YOUR GOAL | Return the lines of these records exactly as they stand, without the pictures.

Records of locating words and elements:
____

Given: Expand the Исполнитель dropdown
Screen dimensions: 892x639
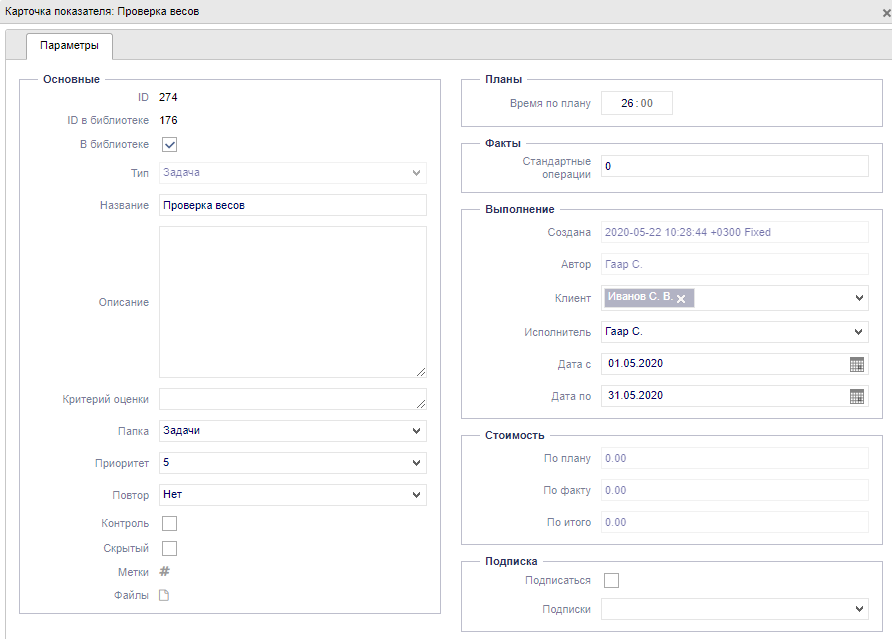Looking at the screenshot, I should click(734, 332).
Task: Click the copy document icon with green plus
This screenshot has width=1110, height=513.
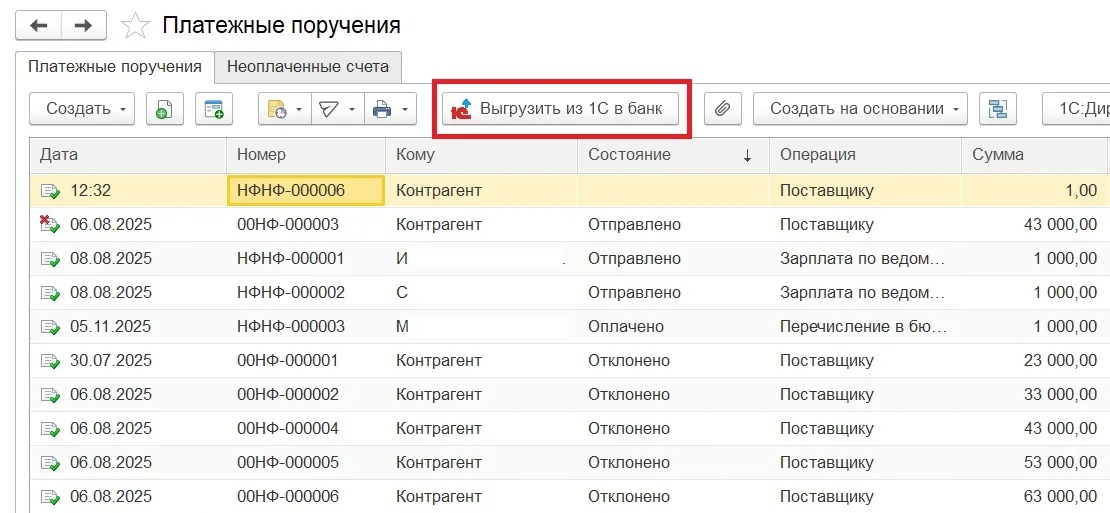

____

TASK OUTPUT |
Given: Expand the Исполнитель dropdown
Screen dimensions: 892x639
Looking at the screenshot, I should click(734, 332).
Task: Click the copy document icon with green plus
This screenshot has width=1110, height=513.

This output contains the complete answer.